Here’s a quaint little problem that hit our network recently… We ran out of space on the ARP table of our core routers.
“What the hell?” I hear you say, “what is this, 2003?” and well you might ask.
Over that last couple of years we’ve been upgrading our campus network, which represents a very large number of switches, from primarily HP Procurve 2600 series edge with 5400zl doing the OSPF routing to primarily the comware range with HPE 5130 edge and 5900 doing the OSPF then 5930s at the core to replace the previous 5900 (setup in a terrible design that meant we could never upgrade them without bringing down everything). It’s a slow process because we try not to break things as we migrate them and, as I mentioned, it’s a lot of switches.
Whilst we have a lot of edge ports, our network isn’t really all that complicated, there’s just a lot of edge.
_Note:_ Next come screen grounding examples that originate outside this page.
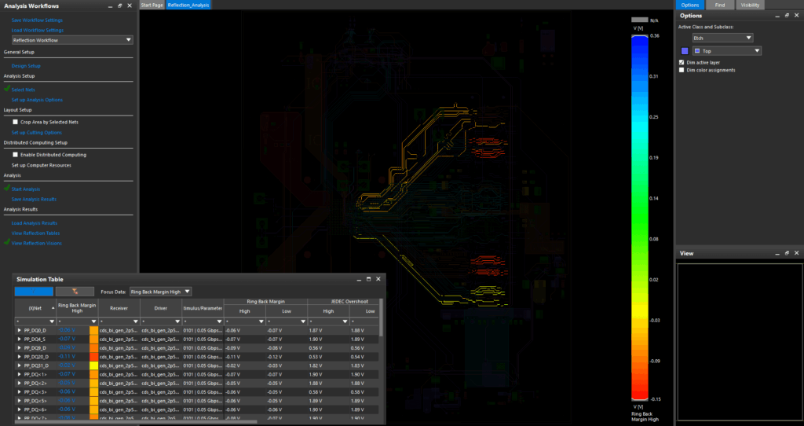Screen dimensions: 804x426
Task: Float the Analysis Workflows panel
Action: coord(119,6)
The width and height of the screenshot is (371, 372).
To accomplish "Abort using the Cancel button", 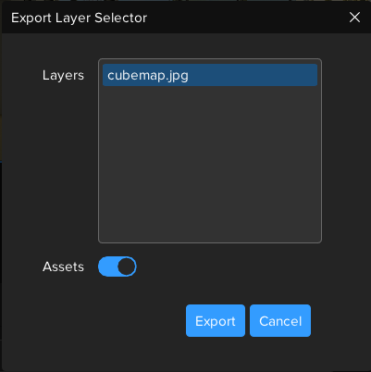I will [280, 321].
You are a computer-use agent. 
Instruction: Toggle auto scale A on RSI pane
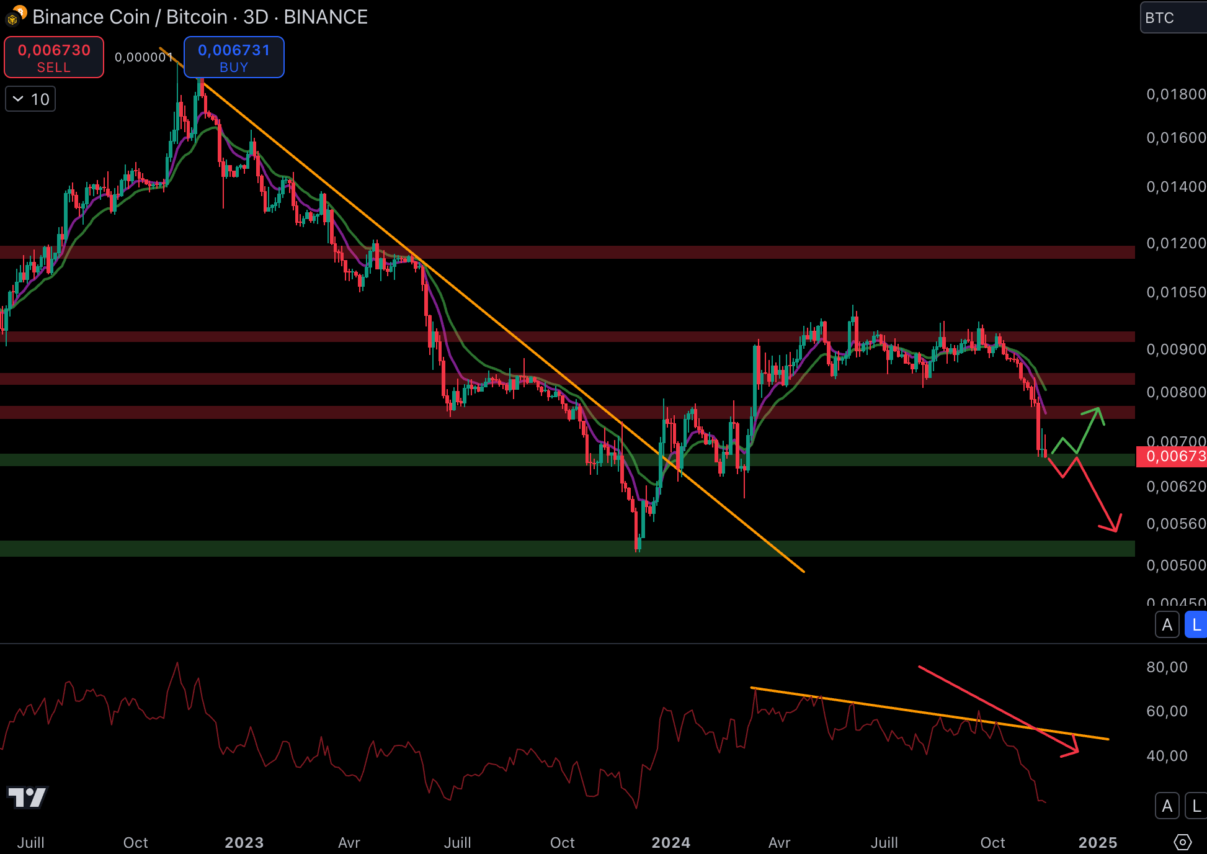click(1167, 806)
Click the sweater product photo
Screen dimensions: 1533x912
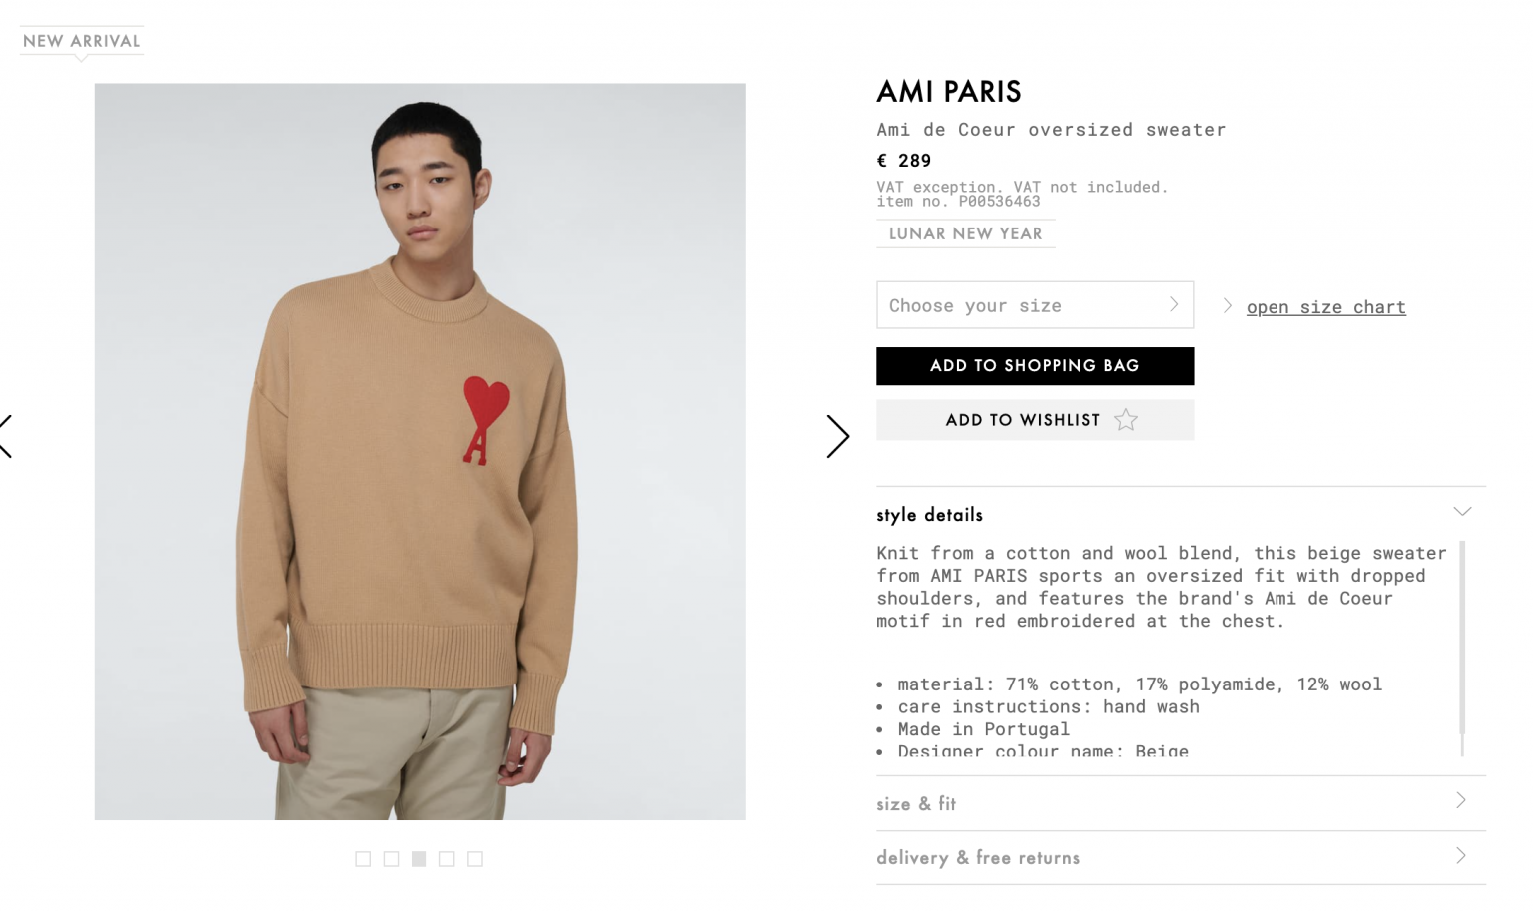tap(420, 452)
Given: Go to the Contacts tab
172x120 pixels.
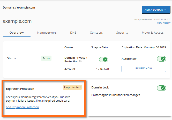Looking at the screenshot, I should [x=96, y=33].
So an IRF pair of 5930s as the core router in each datacentre seemed to be just fine.
Very recently we upgraded our Aruba mobility controllers and moved them off the 5400 switches that have been handling all our WiFi traffic and on to some of the new kit in our datacentres.
So far so good.
We then slowly moved the subnets from the 5400s to our 5930s. This work was well over 50% complete when one morning, just near the start of the university term, we seemed to have a problem.
Some WiFi users seemed to have no connectivity. We quickly established that plenty of traffic was flowing from the WiFI controllers and through our off site link. Whilst the problem seemed to be fairly serious, it wasn’t affecting hundreds of people, as far as we could tell.
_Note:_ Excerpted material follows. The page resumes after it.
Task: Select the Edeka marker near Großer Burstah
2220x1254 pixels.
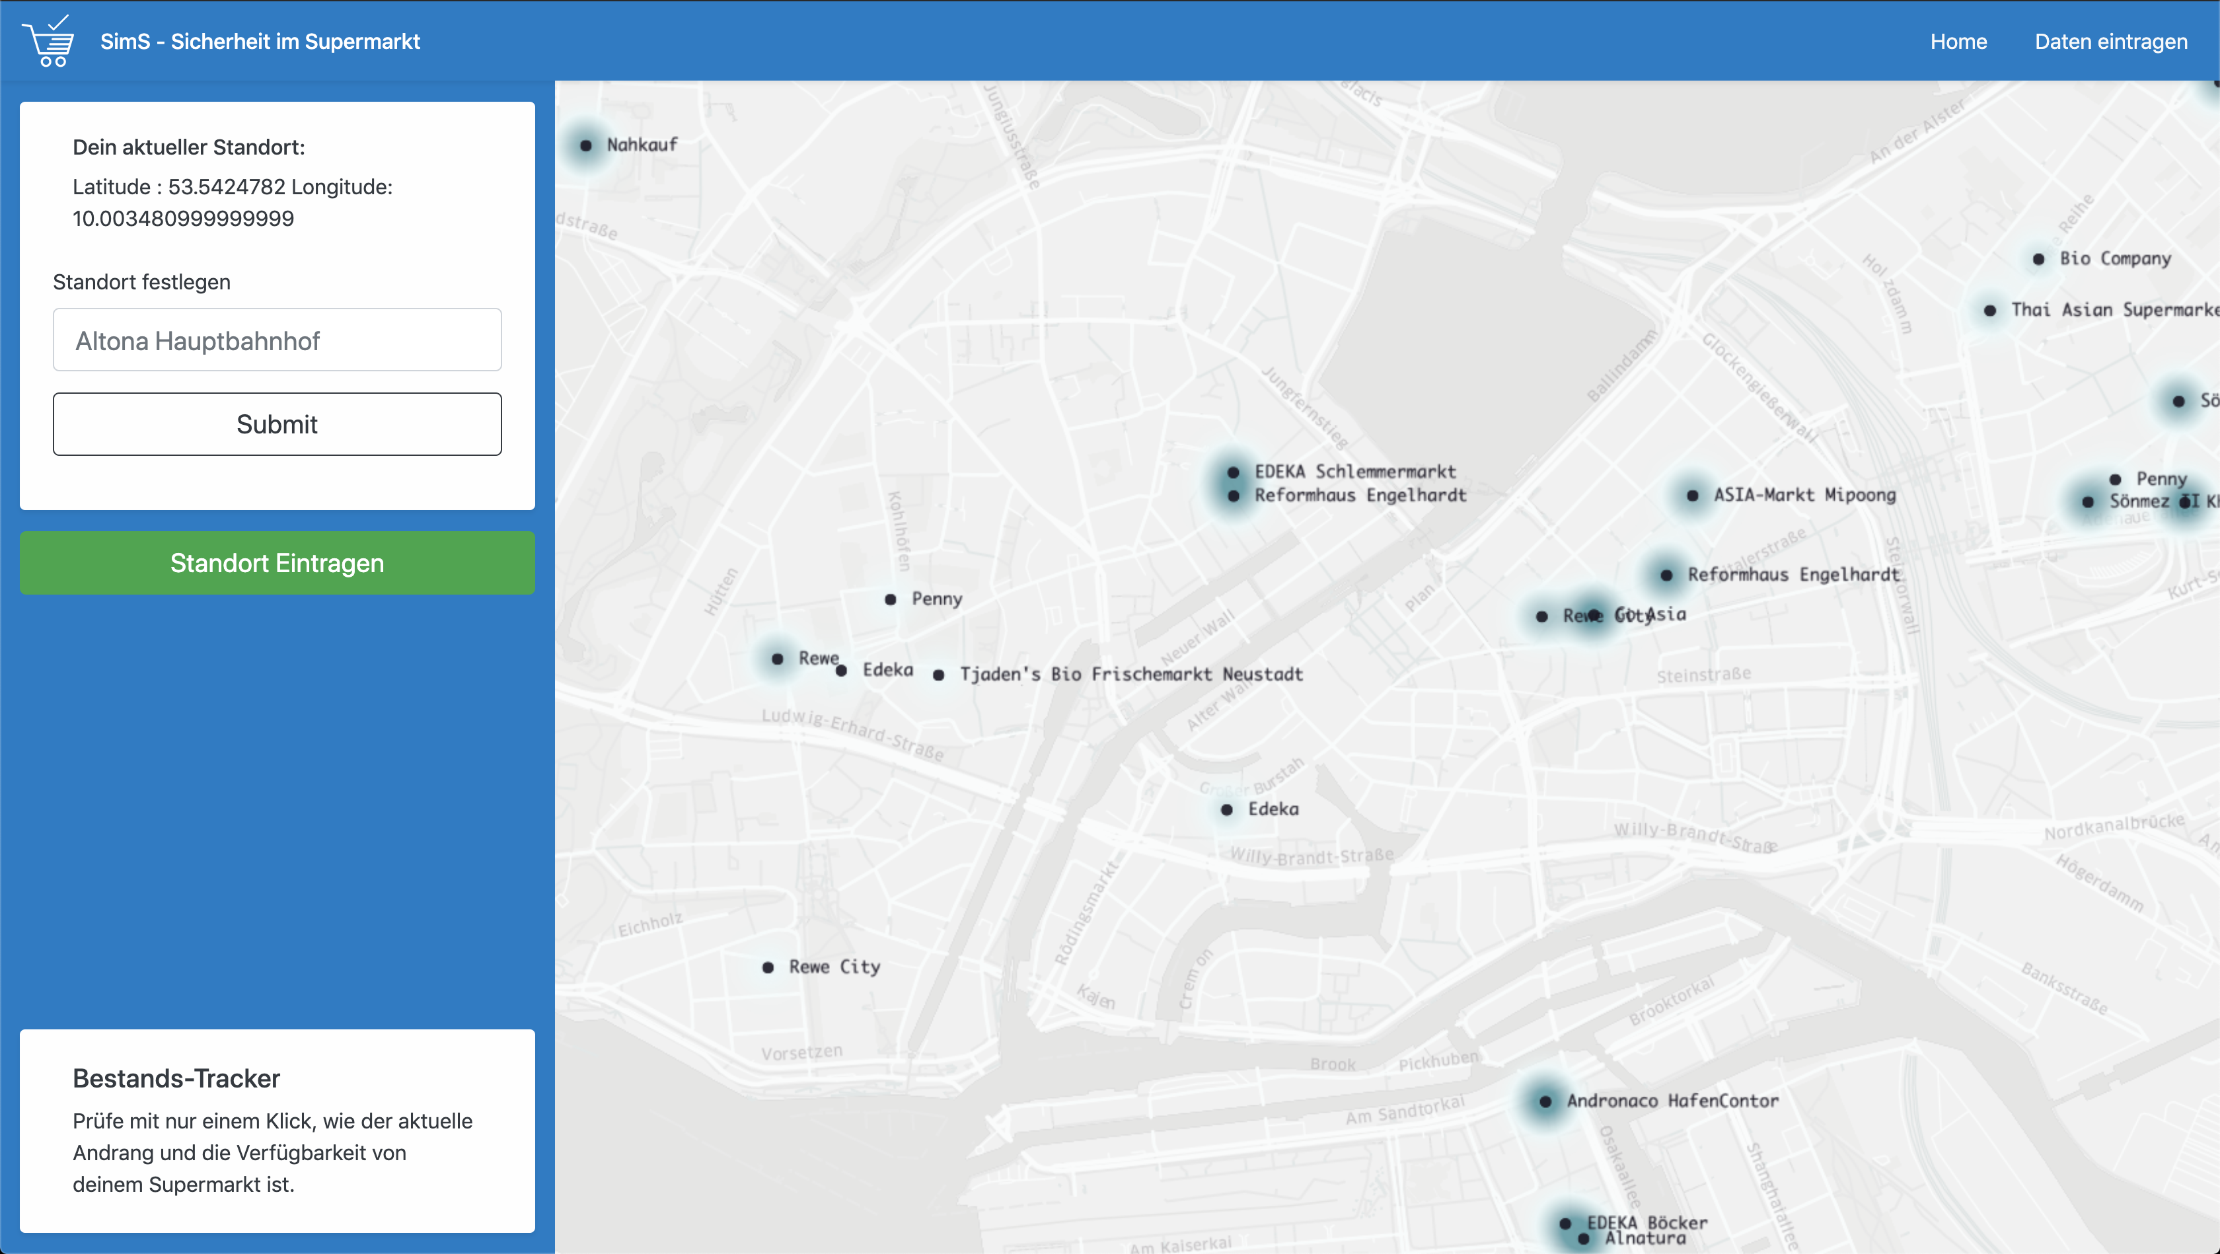Action: point(1226,810)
Theories flew round the office as we tried to understand what was happening and why some users seemed to have a perfectly good WiFi connection and layer2 traffic was passing, but they couldn’t do anything useful…. There seemed to be no pattern, and a broken user would suddenly start working with nothing having changed.
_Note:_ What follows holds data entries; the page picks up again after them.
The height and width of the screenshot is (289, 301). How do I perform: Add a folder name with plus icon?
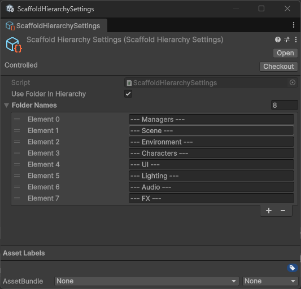click(x=269, y=211)

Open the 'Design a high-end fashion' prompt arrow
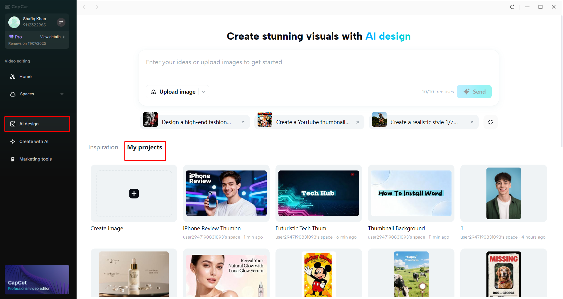[x=244, y=122]
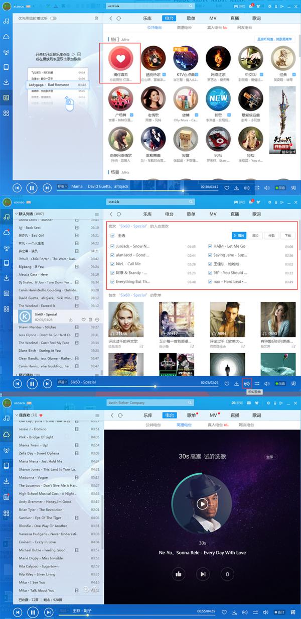Skip to next 30s chorus clip
The height and width of the screenshot is (619, 301).
tap(202, 574)
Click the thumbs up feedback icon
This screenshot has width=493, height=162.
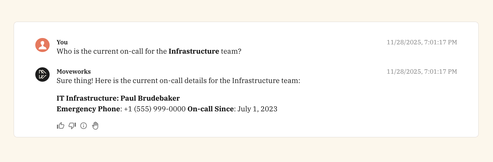tap(61, 126)
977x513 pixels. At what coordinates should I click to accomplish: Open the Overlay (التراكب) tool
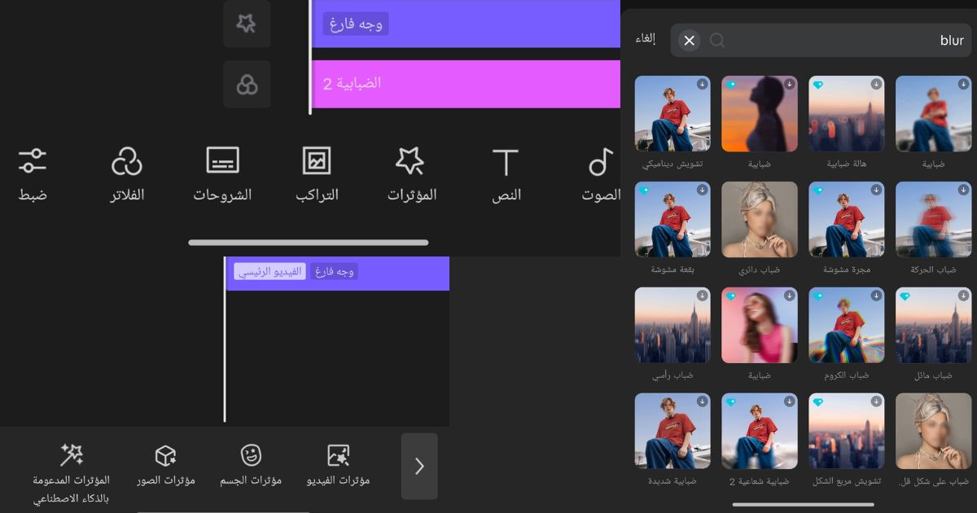tap(317, 174)
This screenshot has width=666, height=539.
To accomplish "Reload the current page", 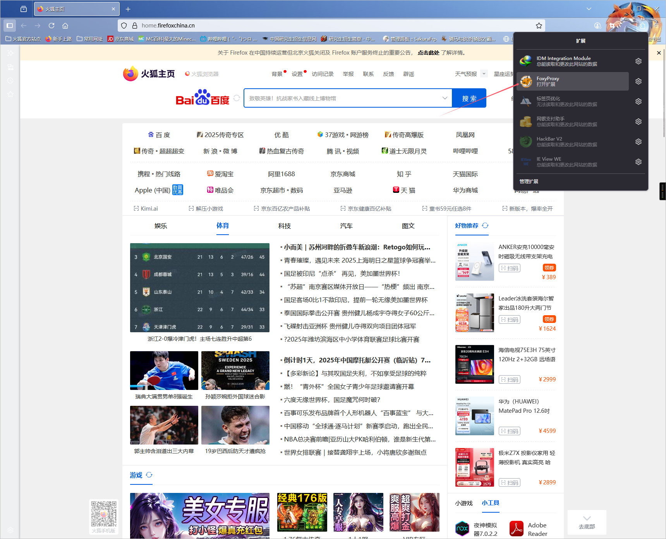I will tap(51, 26).
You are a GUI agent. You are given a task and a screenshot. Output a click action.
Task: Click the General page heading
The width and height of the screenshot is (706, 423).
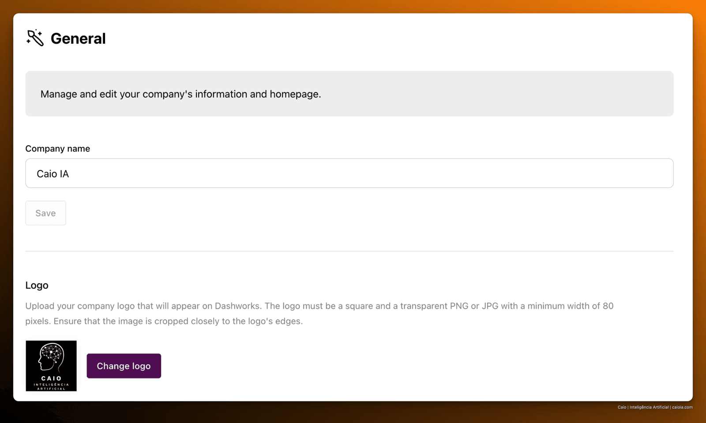[x=78, y=38]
It was spotted that we had 16,384 entries on the arp table of our 5930s and this was initially dismissed as a small number, but one of my brilliant colleagues pointed out that it was a rather neat, round number and that wasn’t likely to be a good thing.
So it turns out that all of the comware switches we’re using as routers, 5510, 5900 & 5930 have a max arp table size of 16,384.
As this term has kicked off we’ve seen higher numbers on our WiFi alone, and the 5930s are also routing for all the servers in our datacentres.
This was a pretty basic problem. We’d just filled up the tables and our routing switches were no longer doing the business.
This issue caught us out because, as previously mentioned, this is quite a small number. The 5930 will handle 288K mac addresses and a route table of over 100K. More significantly the decade old switches we were replacing could handle it.
Another reason this slipped past is the ARP table size doesn’t appear on the spec sheets of many switches.
We just assumed these very capable datacentre switches had the horsepower and memory allocation to do what we needed, and assuming made an ass of whoever.
Cisco fans will tell you they’ve long had the ability to allocate the finite amount of memory in a layer3 switch to the tables you need. Fortunately this functionality is now being made available to the 5930 (don’t know about the other models).
In our case this means we can reduce the routing table size (I don’t think we need 10K, never mind 100K+) and give more room for arp entries. We can then try again to move the WiFi subnets and, hopefully avoid problems.
The lesson from this has to be the importance of understanding the spec of a box you’re putting at the centre of a network. I can comment on the importance of assessing the implications of a change, such as moving the routing for 16K clients, but to be honest we’d still have assumed the big switches could handle this.
So, roll on the disruption of multiple reboots to bring our 5930s up to the software version that will do what we need, and in the meantime the venerable 5400zl continues to just work.
Finally, I should stress that our network is really very reliable. Serious outages used to be relatively common place and I can’t remember when we last experienced an unexpected widespread outage. This, again, is why we were caught out by this. The 5930s have just been rock solid and they spoiled us.